So after one week, I called my mom and said to her :''I just got my US travel visa, and I am going for my next adventure to New York ALONE,”. This news was the second bombing from my side onto my parents. (Especially on my Mom, my dad is a very supportive for all my decisions :D ) I informed the same way when I decided to come to the Netherlands a few years before. So she started asking me that why do you want to do this traveling ALONE in an entirely different country? My mother might have accepted that I already created my home in the Netherlands, and that’s why she forgot that I’m not living in my country and according to her point of view, traveling to America means going to the entirely different country.

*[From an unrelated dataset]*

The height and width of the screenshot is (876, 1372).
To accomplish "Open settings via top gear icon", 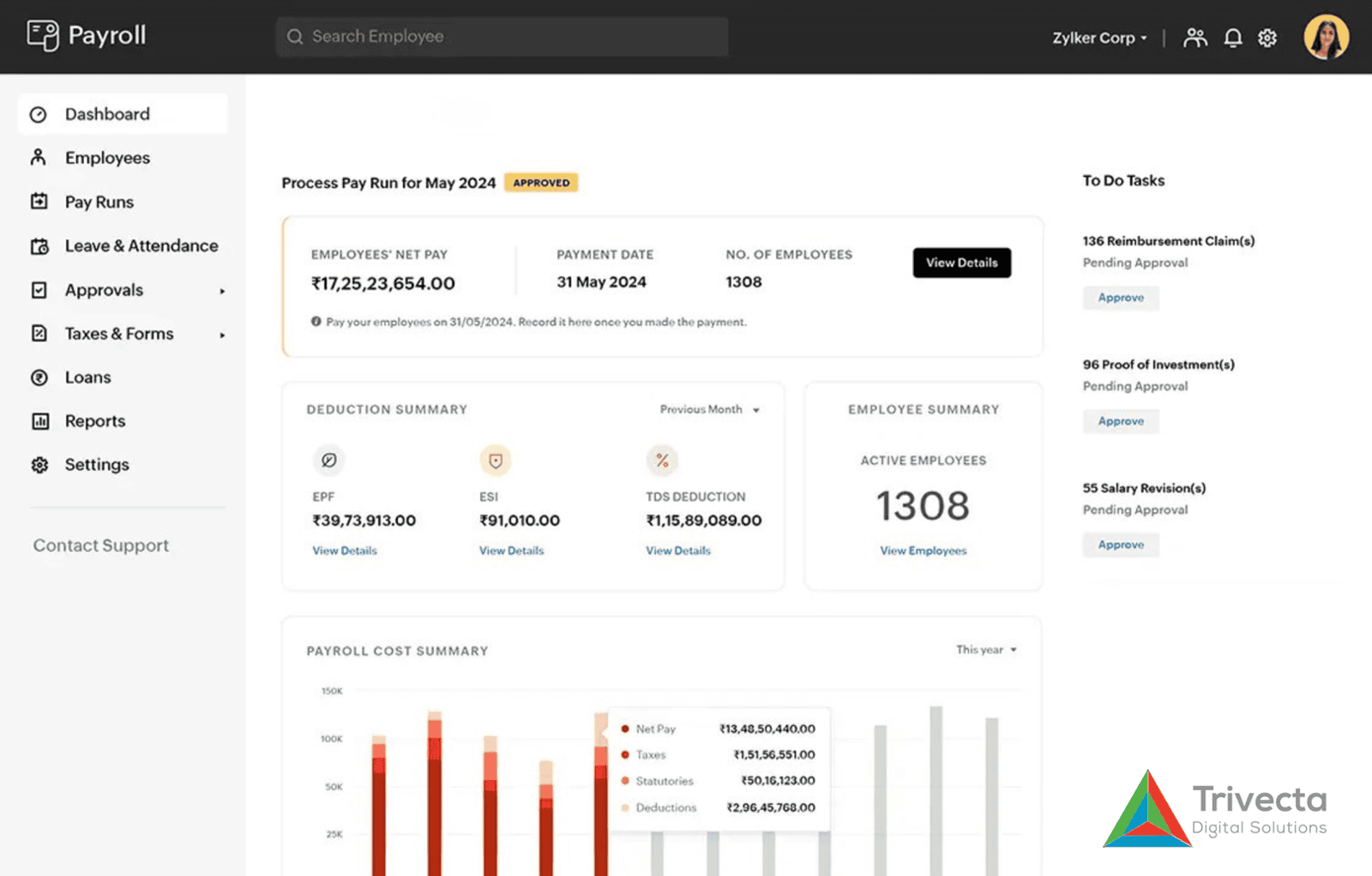I will point(1267,38).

Only, when you live alone, do you see how strong you are when dealing with stressful situations.So I replied to her:‘’Mom trust me, it would be the most amazing experience of my life, and I would cherish it throughout my life, and I’m the brave daughter of a brave woman so let me do this please.’’She managed somehow to keep her worries all aside and supported my crazy idea one more time AGAIN. :D
Since the last couple of years, I have learned that I wasn’t obnoxious about watching a movie alone (except horror movies), eating at a restaurant without company. I didn’t care about being lonely, about being scared, about looking like I didn’t “have” anybody. In fact, I realized I was mastering the art of self-love and not self-obsessed kind of love. :D
I had two solid reasons to plan a solo trip in the USA.
1. I have already created my small little world in the Netherlands, but I wanted to distend my horizons a little bit more and to see how I could handle any unexpected and arduous situation when I won't have anyone to judge me, guide me and protect me.
2.I wanted to explore that each and everything for which I was afraid to do a few years before.